Publicado em recortes por Leonardo von Mühlen
em obviusmagazine
Leonardo von Mühlen
O que se pode entender por "cultura inútil", expressão tão
largamente usada por toda sorte de pessoas ao referirem-se a informações
aparentemente sem valor? Existe, então, uma "cultura útil"? E a
figura do "conhecimento" pode participar desta brincadeira? Cultura x
Conhecimento: um dos grandes embates do pensamento humano.
Recorrentemente,
deparo-me com o termo “Cultura Inútil” nos mais diversos círculos que
frequento. Proferem-no cabeças pensantes e não pensantes; mentes conservadoras
e progressistas; indivíduos cultos e eruditos, personagens néscios e
ignorantes. Enquanto eu os escuto discorrer sobre a inutilidade de tais e tais
“culturas”, fico a me questionar:
Cultura tem
mesmo de ser útil?
Qual seria
a utilidade da cultura?
Teria a
cultura um objetivo a ser alcançado, uma meta a ser atingida?
Nesse meu
solitário devaneio, que ora me atrevo compartilhar, receio desconfiar que
cultura e utilidade não guardam relação lá muito amigável entre si. Penso, até,
em arriscar dizer que cultura, se for útil, sequer é cultura, mas minha pouca
ousadia, de momento, não me autoriza tal decreto. Sigamos, então, na linha de
que cultura, para ser cultura, dispensa o caráter de utilidade.
Ora,
cultura não precisa ser uma ferramenta ou um instrumento, tampouco produzir
resultados materiais, pois, para tanto, temos a figura do conhecimento, cujo
objetivo é, aí sim, produzir algo, criar, modificar, promover evolução e
aperfeiçoamento, gerar resultados corpóreos e visíveis – tais incumbências
pertencem-lhe exclusivamente. Este sim, o conhecimento, pode ser qualificado
como útil ou inútil; a cultura, jamais. Ela estará sempre léguas acima destas
frivolidades.
A cultura,
na acepção aqui proposta, sinto-a muito mais próxima da sabedoria do que do
conhecimento. Numa ótica mais lírica, percebo a cultura como um valor interno,
íntimo, algo como recitar um soneto para si mesmo, em suaves murmúrios; já o
conhecimento, percebo-o como um livro de cabeceira do qual se lança mão em
noites insones. É complexo de se entender – nem sei se, mesmo eu, entendo –,
mas sinto essas duas grandezas abstratas assim, quase antagônicas, porém
complementares.
A cultura
me completa, alimenta-me a alma, transforma-me e, permitam-me um clichê,
torna-me mais feliz. Então, novamente pergunto: qual a utilidade de tudo isso?

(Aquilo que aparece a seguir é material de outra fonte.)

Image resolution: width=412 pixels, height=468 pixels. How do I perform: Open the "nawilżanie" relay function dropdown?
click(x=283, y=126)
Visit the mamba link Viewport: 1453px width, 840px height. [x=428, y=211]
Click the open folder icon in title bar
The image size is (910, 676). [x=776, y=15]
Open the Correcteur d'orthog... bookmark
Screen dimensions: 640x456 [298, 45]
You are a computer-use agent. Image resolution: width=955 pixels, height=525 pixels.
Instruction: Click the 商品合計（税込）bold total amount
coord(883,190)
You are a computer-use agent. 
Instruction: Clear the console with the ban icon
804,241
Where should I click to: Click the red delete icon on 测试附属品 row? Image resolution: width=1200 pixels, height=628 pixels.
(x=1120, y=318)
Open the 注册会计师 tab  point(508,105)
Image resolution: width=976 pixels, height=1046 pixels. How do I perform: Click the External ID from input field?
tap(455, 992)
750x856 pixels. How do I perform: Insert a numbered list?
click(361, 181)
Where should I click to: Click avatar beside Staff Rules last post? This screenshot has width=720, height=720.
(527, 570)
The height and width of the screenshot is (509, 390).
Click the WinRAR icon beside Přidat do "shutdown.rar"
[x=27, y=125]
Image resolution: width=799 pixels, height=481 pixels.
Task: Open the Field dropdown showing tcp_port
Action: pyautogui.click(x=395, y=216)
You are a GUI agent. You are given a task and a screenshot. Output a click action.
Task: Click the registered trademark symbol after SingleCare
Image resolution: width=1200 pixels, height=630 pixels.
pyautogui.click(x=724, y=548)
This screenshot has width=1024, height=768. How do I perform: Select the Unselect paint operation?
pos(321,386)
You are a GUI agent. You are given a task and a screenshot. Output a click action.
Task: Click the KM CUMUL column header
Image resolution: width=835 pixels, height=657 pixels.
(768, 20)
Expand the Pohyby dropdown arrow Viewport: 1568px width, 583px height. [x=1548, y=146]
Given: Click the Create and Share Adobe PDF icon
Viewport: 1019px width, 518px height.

O que pode haver de útil, de proveitoso, de lucrativo em ser feliz, em
sentir-se completo e de alma transformada? Absolutamente nada! A cultura, sob
as mais variadas formas – literatura, música, teatro... – não produz nada de
concreto, é formidavelmente inútil. É algo belo – por vezes, nem tanto – com o
que nos comprazemos, deleitamo-nos; é algo que diz precisamente quem somos,
porque e como; aponta caminhos e também os constrói; oxigena existências. O
conhecimento, por sua vez, apenas facilita.
Em tempo,
lembrei-me de outra questão relevante: a cultura nunca será útil ou inútil,
contudo, pode-se, eventualmente, qualificá-la de fútil, não por antonímia à
utilidade, mas por ter valor cultural questionável, pueril, superficial.
Observem que a erroneamente difundida “cultura útil” (quando se fala em
“cultura inútil”, pressupomos a existência de uma “cultura útil”, o que produz
essa falsa dicotomia) é tão inerentemente contraditória quanto o “conhecimento
inútil”. A cultura é um ente de natureza maravilhosamente inútil, enquanto o
conhecimento traz a utilidade, a proficuidade, na sua essência. O conhecimento
confere poder; a cultura faz transcender.
Tomei
coragem: cultura se for útil, não é cultura; conhecimento se for inútil, não é
conhecimento. Decreto: toda cultura é inútil, todo conhecimento é útil sob pena
de, em não assim os sendo, não existirem como tais.
Fica o dito
pelo não dito. Encontro-me, a partir de já, receptivo às pedras.